The blacks, we are told, form the last reliable bloc of filmgoers in the United States — which no doubt accounts for the rash of all-black gangster films, some of which have been finding their way to Britain. On current showing, this is a development to be encouraged. The three or four that I've seen have been witty, fastpaced — and sexy if the word doesn't sound patronising. The latest to arrive is Cool Breeze (' X ') at the Ritz with Shaft 'X') in a double bill which makes an excellent introduction to the genre. The great attraction of these films is that the way they regenerate the gangster idiom of the 'thirties and 'forties is wholly believable. ' White' gangster films, increasingly nowadays, seem either to rely on a display of highly sophisticated tech nological hardware, or else to dwell in close detail upon one psychopathic mentality. Films which go on in the old vein (like Hitchcock's Frenzy) are unusual enough to appear deliberately anachronistic. Black gangsters, on the other hand, have their own dialect, however repetitive, and tlnir own setting which is as alien and closedoff to most British audiences as Chandler's hoodlum twilight was all those years ago. A white with a Homburg low over his eyes taking a revolver out of a heavy overcoat and bursting open a door with the words, " Git your ass outa here," might well come out of Gumshoe or some similar parody. Richard Roundtree as Shaft, or Thalmus Rasulala as the smart-alec villain in Cool Breeze carry their own conviction. What's more, the comedy to be got out of the dumb white cops who figure as stooges for the mordant irony of the blacks, heroes and villains alike, adds a new flavour to the old confection. It is this racial mockery which gives a contemporary sharpness to Cool Breeze (in other respects a remake of John Huston's The Asphalt Jungle). And both films have a lightness and joyousness which none of the violence or hard-nosed cynicism can finally discredit.

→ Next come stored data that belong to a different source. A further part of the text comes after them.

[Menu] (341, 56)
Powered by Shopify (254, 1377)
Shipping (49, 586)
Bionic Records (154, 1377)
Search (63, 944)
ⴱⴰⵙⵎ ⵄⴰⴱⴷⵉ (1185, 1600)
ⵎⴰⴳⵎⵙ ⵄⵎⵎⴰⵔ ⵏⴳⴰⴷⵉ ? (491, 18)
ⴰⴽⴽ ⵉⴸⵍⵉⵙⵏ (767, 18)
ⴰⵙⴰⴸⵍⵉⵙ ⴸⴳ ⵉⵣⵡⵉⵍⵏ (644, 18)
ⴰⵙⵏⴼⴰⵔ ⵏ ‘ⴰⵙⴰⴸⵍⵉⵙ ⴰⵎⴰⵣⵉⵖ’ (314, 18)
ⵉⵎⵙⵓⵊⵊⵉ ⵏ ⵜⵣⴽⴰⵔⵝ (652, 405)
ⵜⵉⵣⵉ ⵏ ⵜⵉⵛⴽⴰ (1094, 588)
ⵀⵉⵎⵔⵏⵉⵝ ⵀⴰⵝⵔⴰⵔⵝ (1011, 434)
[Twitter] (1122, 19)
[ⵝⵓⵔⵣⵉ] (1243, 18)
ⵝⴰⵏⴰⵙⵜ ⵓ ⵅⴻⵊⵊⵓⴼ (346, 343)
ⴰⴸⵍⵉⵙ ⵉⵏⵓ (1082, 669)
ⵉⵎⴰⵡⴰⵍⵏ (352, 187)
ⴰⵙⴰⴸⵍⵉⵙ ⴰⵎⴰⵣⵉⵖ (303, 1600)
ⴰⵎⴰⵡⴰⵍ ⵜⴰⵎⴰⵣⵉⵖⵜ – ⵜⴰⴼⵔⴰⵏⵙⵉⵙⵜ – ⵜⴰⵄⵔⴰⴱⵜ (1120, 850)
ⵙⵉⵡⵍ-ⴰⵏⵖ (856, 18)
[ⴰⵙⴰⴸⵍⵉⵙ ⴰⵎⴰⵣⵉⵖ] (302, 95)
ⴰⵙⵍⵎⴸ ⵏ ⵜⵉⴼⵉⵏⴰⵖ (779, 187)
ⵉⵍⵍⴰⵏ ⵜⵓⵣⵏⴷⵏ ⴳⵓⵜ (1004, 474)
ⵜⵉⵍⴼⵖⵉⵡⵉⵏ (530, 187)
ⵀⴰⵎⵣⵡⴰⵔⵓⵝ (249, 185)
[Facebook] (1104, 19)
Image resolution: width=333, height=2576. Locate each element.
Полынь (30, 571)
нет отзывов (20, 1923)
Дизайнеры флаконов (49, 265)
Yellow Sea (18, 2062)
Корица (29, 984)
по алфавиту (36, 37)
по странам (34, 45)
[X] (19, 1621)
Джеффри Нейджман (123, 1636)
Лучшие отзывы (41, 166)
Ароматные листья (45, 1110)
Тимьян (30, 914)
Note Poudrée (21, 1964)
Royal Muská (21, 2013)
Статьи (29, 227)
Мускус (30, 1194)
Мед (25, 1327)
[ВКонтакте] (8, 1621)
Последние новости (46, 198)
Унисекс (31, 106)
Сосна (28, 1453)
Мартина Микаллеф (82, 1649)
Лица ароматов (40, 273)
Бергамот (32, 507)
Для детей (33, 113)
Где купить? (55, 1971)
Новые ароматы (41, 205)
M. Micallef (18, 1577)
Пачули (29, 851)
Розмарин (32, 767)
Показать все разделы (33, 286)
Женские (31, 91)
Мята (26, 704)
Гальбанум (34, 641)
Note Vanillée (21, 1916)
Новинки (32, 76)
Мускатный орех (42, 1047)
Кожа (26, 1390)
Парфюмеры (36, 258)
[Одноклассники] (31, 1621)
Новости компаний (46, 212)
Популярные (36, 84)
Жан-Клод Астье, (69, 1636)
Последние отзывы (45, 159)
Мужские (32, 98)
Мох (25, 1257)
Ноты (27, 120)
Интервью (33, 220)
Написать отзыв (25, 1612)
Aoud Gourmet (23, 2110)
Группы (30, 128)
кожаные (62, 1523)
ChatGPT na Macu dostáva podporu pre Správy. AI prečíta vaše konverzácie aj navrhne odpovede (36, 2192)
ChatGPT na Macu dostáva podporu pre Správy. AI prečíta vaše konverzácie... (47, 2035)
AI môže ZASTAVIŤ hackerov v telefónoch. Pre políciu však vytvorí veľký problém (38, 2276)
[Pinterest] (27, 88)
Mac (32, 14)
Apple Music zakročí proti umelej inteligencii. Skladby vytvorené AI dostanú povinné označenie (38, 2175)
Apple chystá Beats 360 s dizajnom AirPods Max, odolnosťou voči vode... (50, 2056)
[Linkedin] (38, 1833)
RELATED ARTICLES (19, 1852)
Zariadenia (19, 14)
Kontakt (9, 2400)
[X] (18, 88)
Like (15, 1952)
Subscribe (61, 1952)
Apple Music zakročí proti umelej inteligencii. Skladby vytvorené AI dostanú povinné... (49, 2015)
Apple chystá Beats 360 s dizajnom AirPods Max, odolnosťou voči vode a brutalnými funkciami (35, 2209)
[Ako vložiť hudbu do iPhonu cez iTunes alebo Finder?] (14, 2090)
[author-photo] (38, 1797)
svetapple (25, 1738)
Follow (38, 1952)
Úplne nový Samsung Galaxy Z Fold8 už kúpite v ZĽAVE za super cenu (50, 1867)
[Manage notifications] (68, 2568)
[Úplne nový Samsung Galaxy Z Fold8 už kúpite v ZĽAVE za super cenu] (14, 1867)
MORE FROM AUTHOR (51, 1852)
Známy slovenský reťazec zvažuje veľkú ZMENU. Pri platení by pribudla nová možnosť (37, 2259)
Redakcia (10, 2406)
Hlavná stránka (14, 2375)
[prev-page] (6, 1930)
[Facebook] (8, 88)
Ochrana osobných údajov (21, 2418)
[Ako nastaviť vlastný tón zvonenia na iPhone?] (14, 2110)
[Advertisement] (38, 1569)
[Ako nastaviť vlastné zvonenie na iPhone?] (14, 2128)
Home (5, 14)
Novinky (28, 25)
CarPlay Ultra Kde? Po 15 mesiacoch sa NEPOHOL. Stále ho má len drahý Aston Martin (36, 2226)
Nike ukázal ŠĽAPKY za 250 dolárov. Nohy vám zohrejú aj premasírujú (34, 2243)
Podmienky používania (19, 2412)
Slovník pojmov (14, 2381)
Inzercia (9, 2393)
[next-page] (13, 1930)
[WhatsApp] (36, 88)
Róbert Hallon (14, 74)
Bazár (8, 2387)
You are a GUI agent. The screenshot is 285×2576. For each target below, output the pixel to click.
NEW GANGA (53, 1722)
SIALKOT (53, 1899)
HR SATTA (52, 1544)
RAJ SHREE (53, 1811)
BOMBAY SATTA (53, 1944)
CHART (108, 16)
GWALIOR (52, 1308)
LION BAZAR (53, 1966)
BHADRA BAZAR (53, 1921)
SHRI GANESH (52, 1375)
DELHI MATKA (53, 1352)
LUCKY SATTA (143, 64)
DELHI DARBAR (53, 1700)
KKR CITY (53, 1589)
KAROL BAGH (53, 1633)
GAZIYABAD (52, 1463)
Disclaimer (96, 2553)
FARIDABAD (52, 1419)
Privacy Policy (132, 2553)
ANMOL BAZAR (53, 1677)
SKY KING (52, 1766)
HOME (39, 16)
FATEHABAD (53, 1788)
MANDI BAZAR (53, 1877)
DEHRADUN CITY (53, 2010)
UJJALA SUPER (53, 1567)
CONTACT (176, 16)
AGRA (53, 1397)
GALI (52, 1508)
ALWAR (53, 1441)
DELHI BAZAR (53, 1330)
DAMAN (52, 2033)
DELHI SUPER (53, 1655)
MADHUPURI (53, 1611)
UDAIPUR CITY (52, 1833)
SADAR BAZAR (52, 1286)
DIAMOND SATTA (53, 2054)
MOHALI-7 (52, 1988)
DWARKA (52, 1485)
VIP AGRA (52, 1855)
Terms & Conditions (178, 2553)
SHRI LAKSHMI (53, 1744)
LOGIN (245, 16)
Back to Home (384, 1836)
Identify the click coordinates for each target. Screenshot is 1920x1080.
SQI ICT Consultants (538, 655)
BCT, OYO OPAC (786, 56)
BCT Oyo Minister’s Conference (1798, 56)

With the exception of the new Bogdanovitch comedy, which will have to be left until next week, there is nothing else that I can even begin to recommend. Catlow (' A' Leicester Square Theatre) is a western for children, starring Yul Brynner as a likeable cattle-rustler and Richard Crenna as an even more likeable marshal who keeps on trying to arrest him and never quite succeeds. Nobody of importance gets killed, and bullets are dispensed with the casual friendliness of a handshake.

To the Casino Cinerama, replacing some appalling cowboy slush called The Revengers, comes The Red Tent (' U ') an only slightly better film, made three years ago and wisely delayed until now. The story of General Nobile's ill-fated dirigible expedition to the North Pole, it employs the archaic device of having all the protagonists appear as ghosts in Nobile's modern apartment and interrupt the narrative with arguments about where to lay the blame for the crash and the subsequent disorganization. The polar sequences are welldirected and quite gripping, but the moral issue never comes alive.